Christopher Avery has written that a retrospective meeting functions to provide “Closure: it’s difficult to start something new when something else remains mentally or emotionally unclosed”. Therefore to go ahead with a new sprint, the last sprint must be closed entirely, and agile retrospective is the perfect way to do this.
One of the benefits of retrospectives is team empowerment. Since the team is empowered, there will be little resistance to the changes that are put forward in an agile retrospective.
Another benefit of agile retrospectives is that it is completely in-house. The changes are put forward by team members, and put into effect by team members. It is therefore much more effective, cheaper and faster!
Finally, agile retrospectives serve to strengthen the bonds between team members. The collective experience of working on two or more sprints together as a team can be equated to that of having undertaken a journey together.
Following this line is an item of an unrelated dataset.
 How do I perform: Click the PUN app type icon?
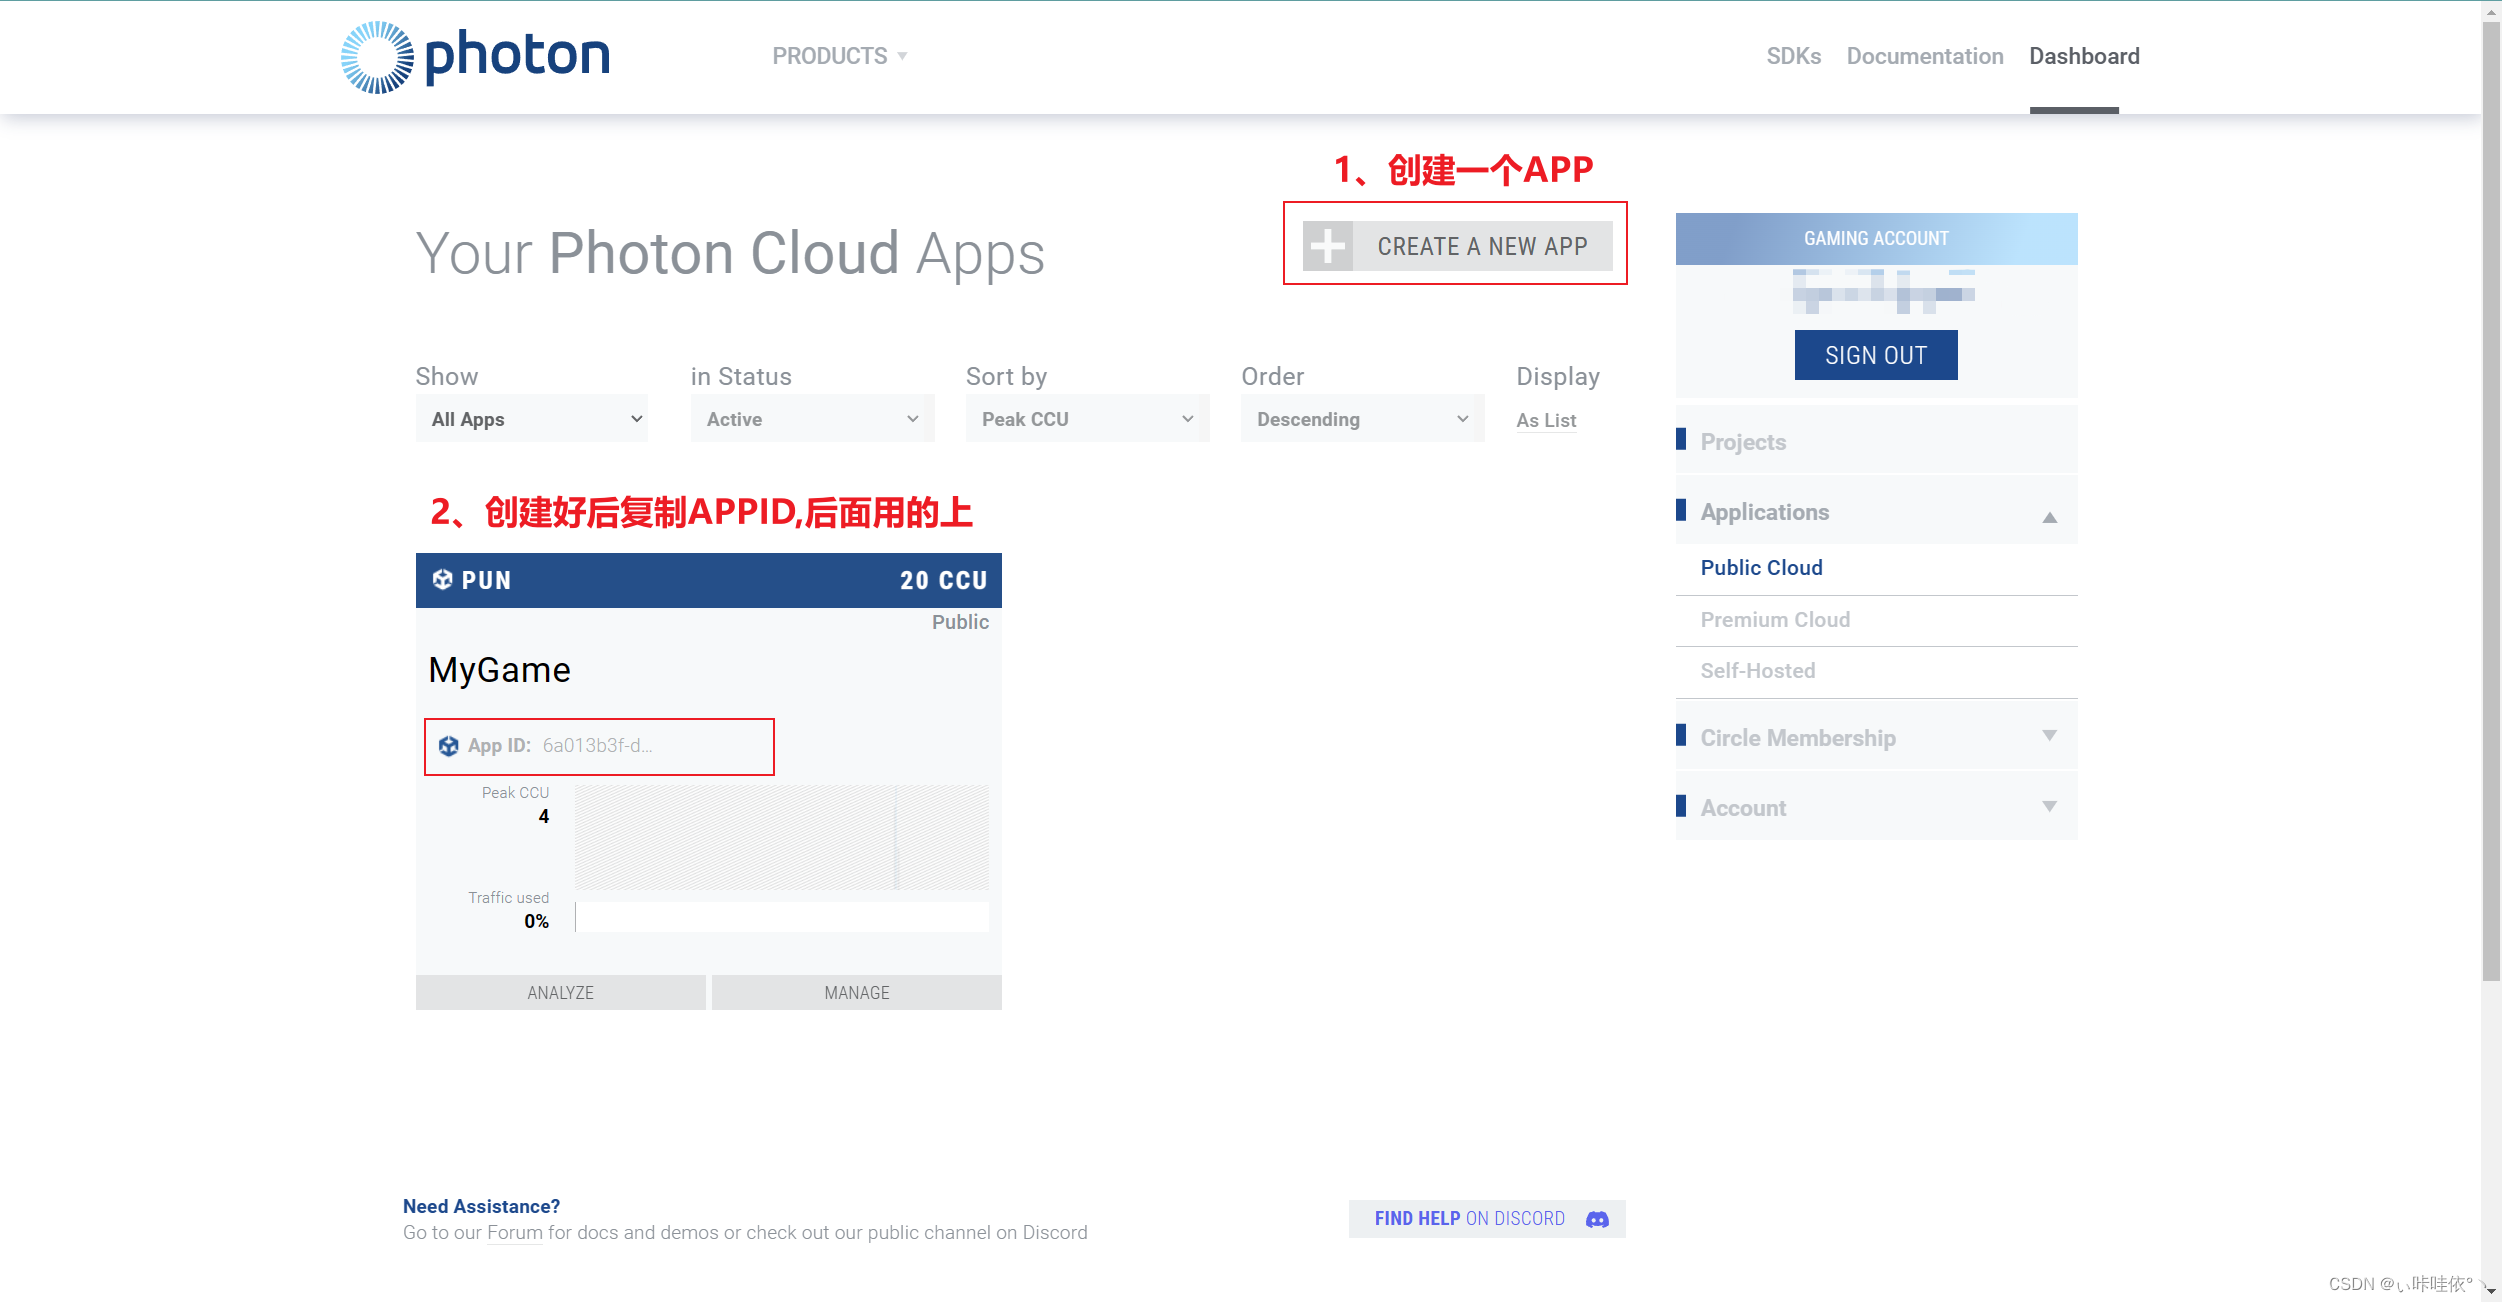click(x=443, y=579)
3. The Dont’s of Agile Retrospective
- Don’t play the blame game. This type of meeting may have a tendency to devolve into a bout between the members where people blame others for problems that might have occurred during the sprint. Members should adopt a positive attitude at all times and avoid doing this. The goal is to get better, together.
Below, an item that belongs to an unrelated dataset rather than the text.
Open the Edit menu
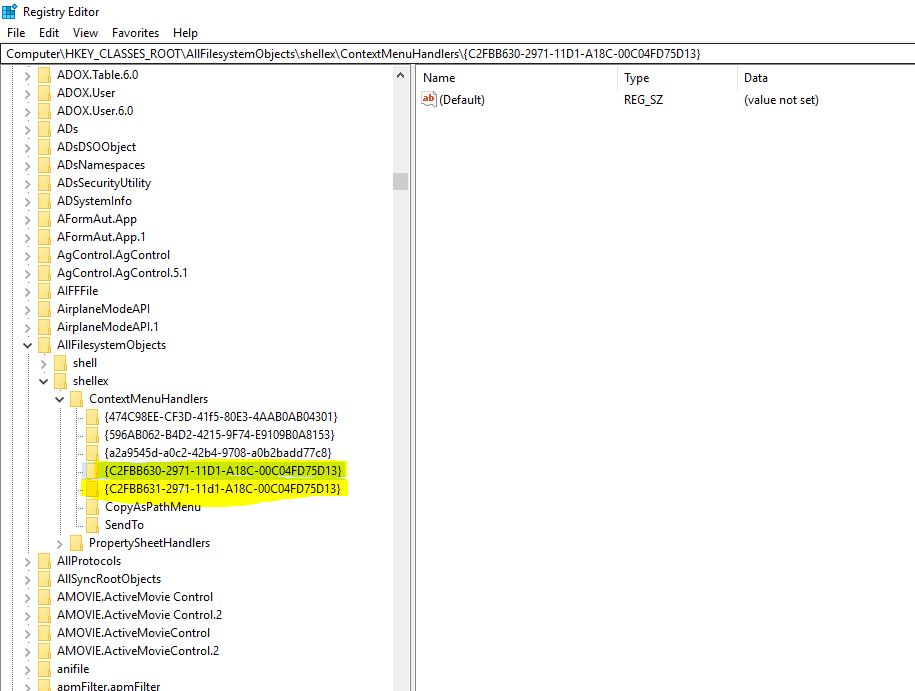This screenshot has height=691, width=915. (x=50, y=33)
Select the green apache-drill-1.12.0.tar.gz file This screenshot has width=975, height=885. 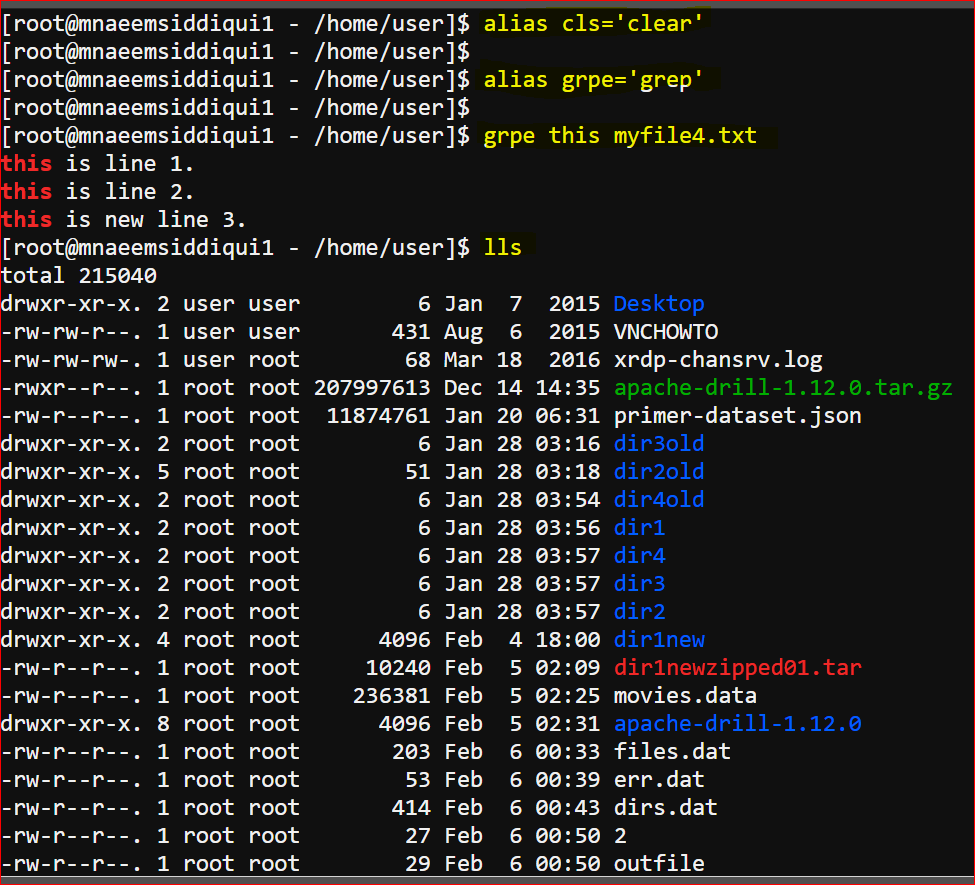click(783, 388)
- Don’t let the findings of the retrospective meeting go to waste. Another reason why this practice may be taken up only to be abandoned later is the lack of action taken to put the meetings findings into action. Whichever problem is discovered in the meeting, should be addressed, and results should be noted in the next meeting.
- Don’t let things get boring or monotonous. Another trap that is easy to fall into while doing agile retrospectives is that the team finds the whole practice very boring and monotonous. This can be prevented in various ways. For example, you can choose to host the retrospective meeting outdoors in a more casual environment, such as the park.
4. The Do’s of Agile Retrospective
- Do motivate the team to participate. There is no use to this activity if the team does not actively participate. For breaking the ice for new team members or team members that are new to agile, certain games can be devised to make this a more enjoyable experience.
- Do plan the agile retrospective. You can choose to agree with the team beforehand on the agenda of the retrospective meeting. This can be done as issues come up during iterations. This will leave you with more time in the meeting to focus on discussion and problem solving.
- Do make the agile retrospective a safe place to express issues. Your team should be completely comfortable in expressing their issues or concerns. Nothing should be left behind due to hesitation to speak up.
- Apply different feedback techniques. Using different feedback techniques can keep things interesting for yourself and your team. This also ensures higher motivation to provide feedback and increased brainstorming capabilities. Examples of such techniques are Silent Collaboration, JargonBust, The bicycle, etc.
For a detailed list of such techniques, go here: http://tastycupcakes.org/category/games/
- Prioritize agenda items. You should prioritize agenda items that have already been set before the meeting. This will result in saved time and effort being diverted into the right channels.
In conclusion, agile retrospective is a powerful and useful tool for any team that is looking to increase efficiency and adopt a model of continuous improvement. However, in order to be fully effective it is required that retrospectives are done properly. The methods listed in this article may not work for everyone, so therefore teams should experiment with the idea and see what works for them best.